Step 2: Articulate a declaration of leadership.
Branded leadership is more effective with a declaration that states clearly what leaders should know, do, and deliver. It combines attributes and competencies of leaders and their results. It sets the standards of what leaders should know and the results they should deliver. A declaration of leadership brand articulates the person al reputation that a leader aspires to, what he or she wants to be known for.
Step 3: Assess leaders against the leadership brand standard.
With a clearly articulated declaration of leadership, a standard is set that can now be assessed. This requires collecting objective data on leaders’ behaviors and results from multiple stakeholders—superiors, peers, subordinates, suppliers, customers, investors, and community members. Track the assessment to detect patterns.
Step 4: Invest in leaders to enhance brand.
Make three types of investment to enhance the leadership brand: training, on-the-job experience, and off-the-job experience. Training offers structured learning experiences in which people learn principles and apply them. On-the-job experience enables people to learn from their daily experiences. These may be more structured with coaches, mentors, and task forces or less structured through job assignments and presentation opportunities. Off-the-job experience also offers leaders a great source of learning and skill building.

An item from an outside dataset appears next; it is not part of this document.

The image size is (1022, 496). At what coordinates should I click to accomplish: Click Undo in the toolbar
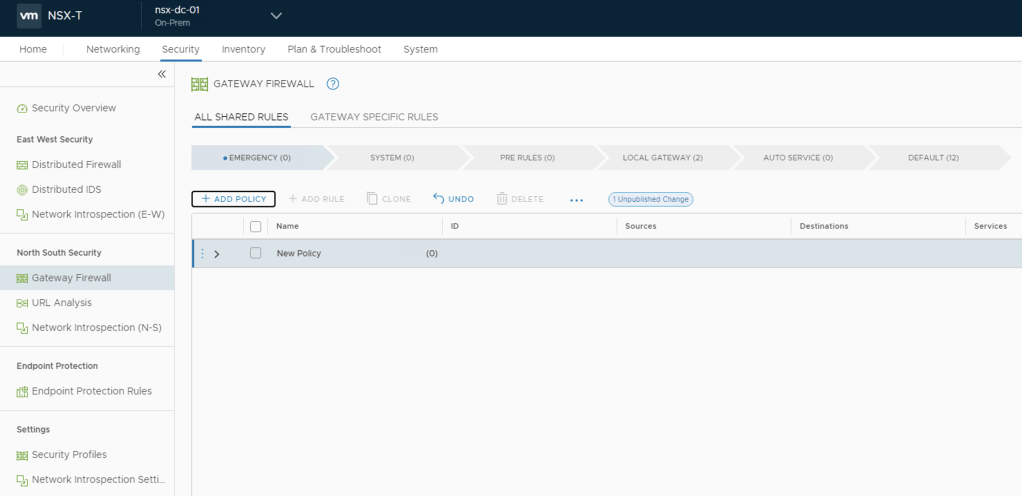pos(453,199)
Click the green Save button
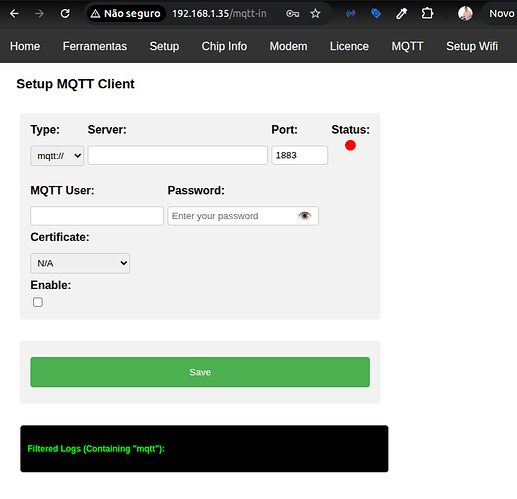This screenshot has height=499, width=517. coord(200,372)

Step 5: Measure the quality of leadership and the impact of leadership investments.
Measure investments in next-generation leaders by asking about the business case: Why are we investing in leadership brand? What results do we expect to see? Often this means tracking employee engagement, customer share, or investor intangibles. Measurement may also focus on behaviors that leaders demonstrate. The initial business case should include a plan for routine measurement and assessment of results, followed by adjustments, as necessary.
Step 6: Publicize the leadership brand.
Develop awareness that these investments build stakeholder confidence. The CEO should be the manager of the leadership brand, and take the lead in building brand awareness by ensuring that employees, customers, analysts, and investors understand the leadership brand, what leaders are doing to build the brand, and the results that have been achieved.
Branded leadership helps turn the desire for leadership into the actions required to make it happen in a way that is aligned with the strategy. For those who want to become more effective leaders, branded leadership provides a clear roadmap of what they should know, do, and be.